- Problem statement -
Rewrite every item below, swapping "screenshot" for "screen capture" and leaving everything else unchanged. Leave the pictures out of your answer.

[Begin Records provided]

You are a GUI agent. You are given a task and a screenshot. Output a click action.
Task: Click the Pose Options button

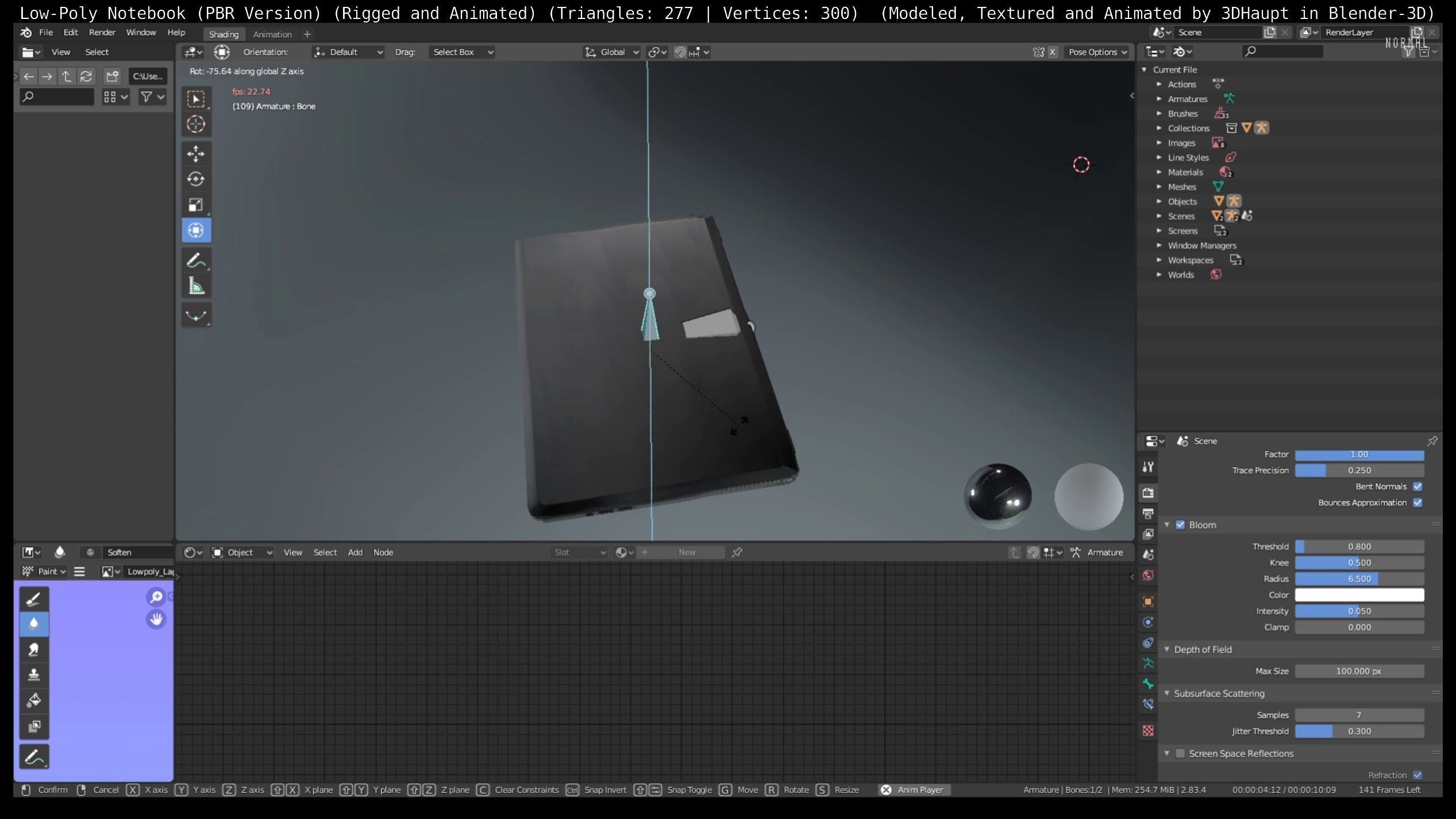[x=1097, y=52]
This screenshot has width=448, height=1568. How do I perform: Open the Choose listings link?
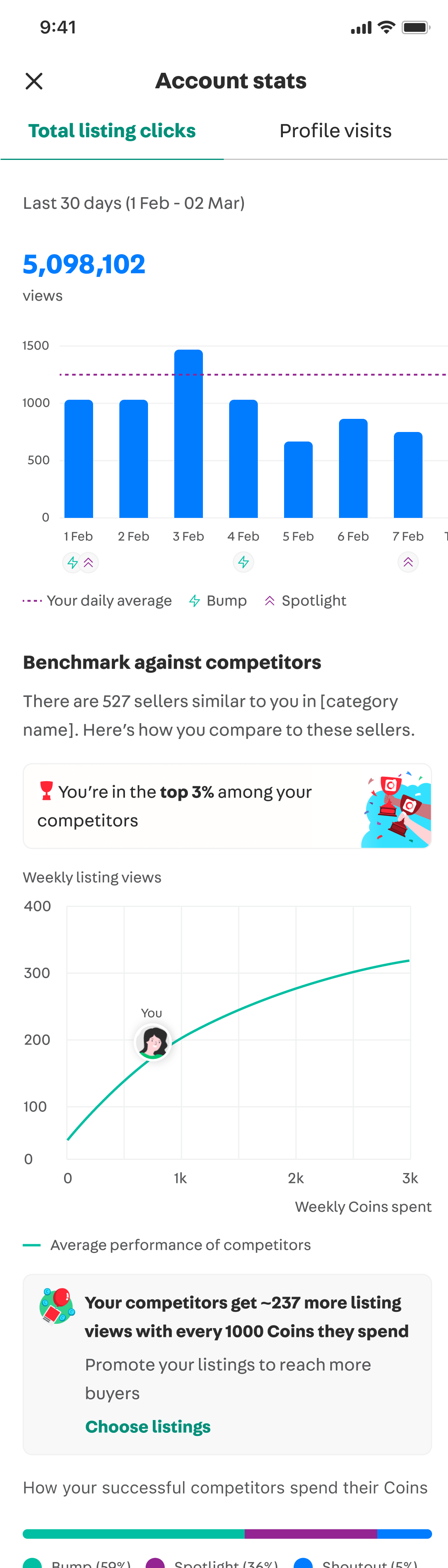[x=148, y=1426]
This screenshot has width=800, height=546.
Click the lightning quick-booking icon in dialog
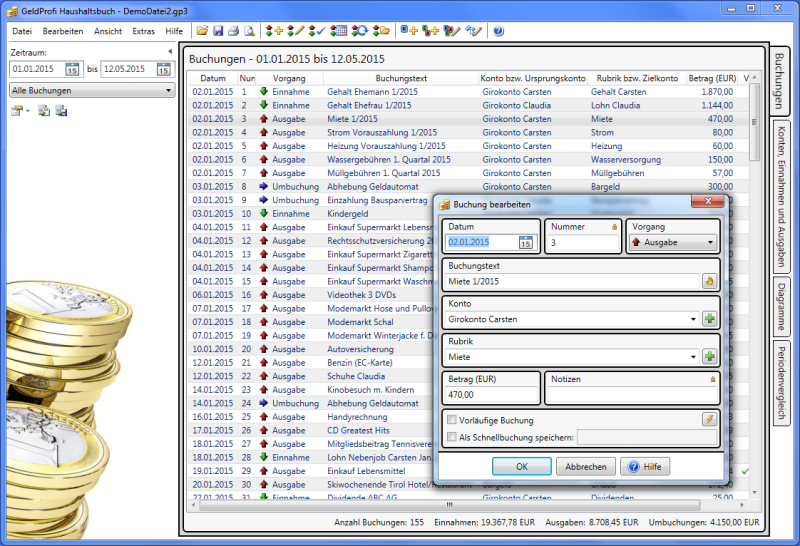click(x=710, y=420)
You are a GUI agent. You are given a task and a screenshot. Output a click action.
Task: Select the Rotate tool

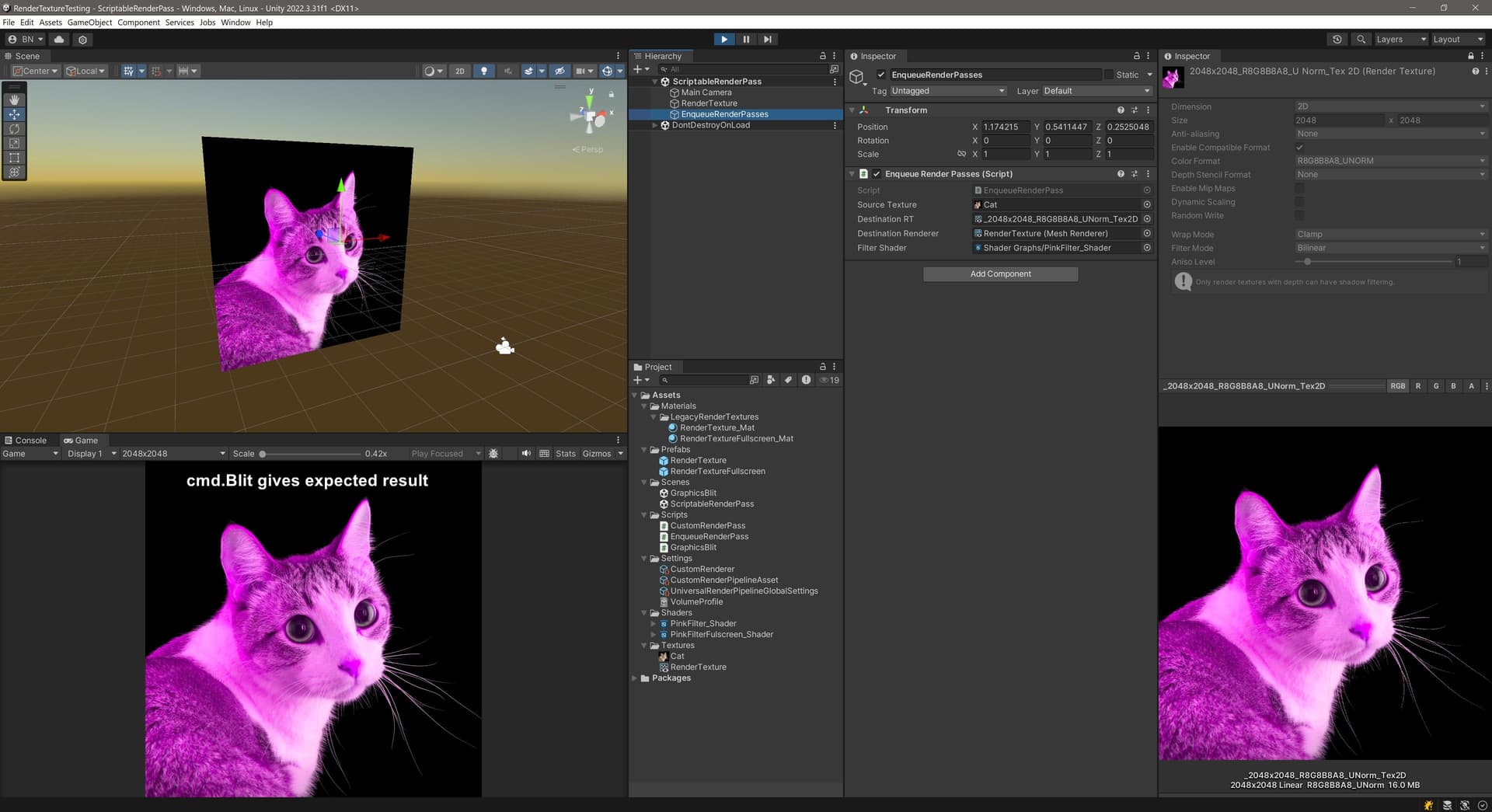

[End Records provided]

- Answer to this task -
You are a GUI agent. You are given a task and a screen capture. Output a click action.
Task: Click the Pose Options button

[x=1097, y=52]
This screen capture has width=448, height=1568. How do I perform: Open the Choose listings link?
[x=148, y=1426]
This screen capture has width=800, height=546.
Click the lightning quick-booking icon in dialog
click(x=710, y=420)
You are a GUI agent. You are given a task and a screen capture. Output a click action.
Task: Select the Rotate tool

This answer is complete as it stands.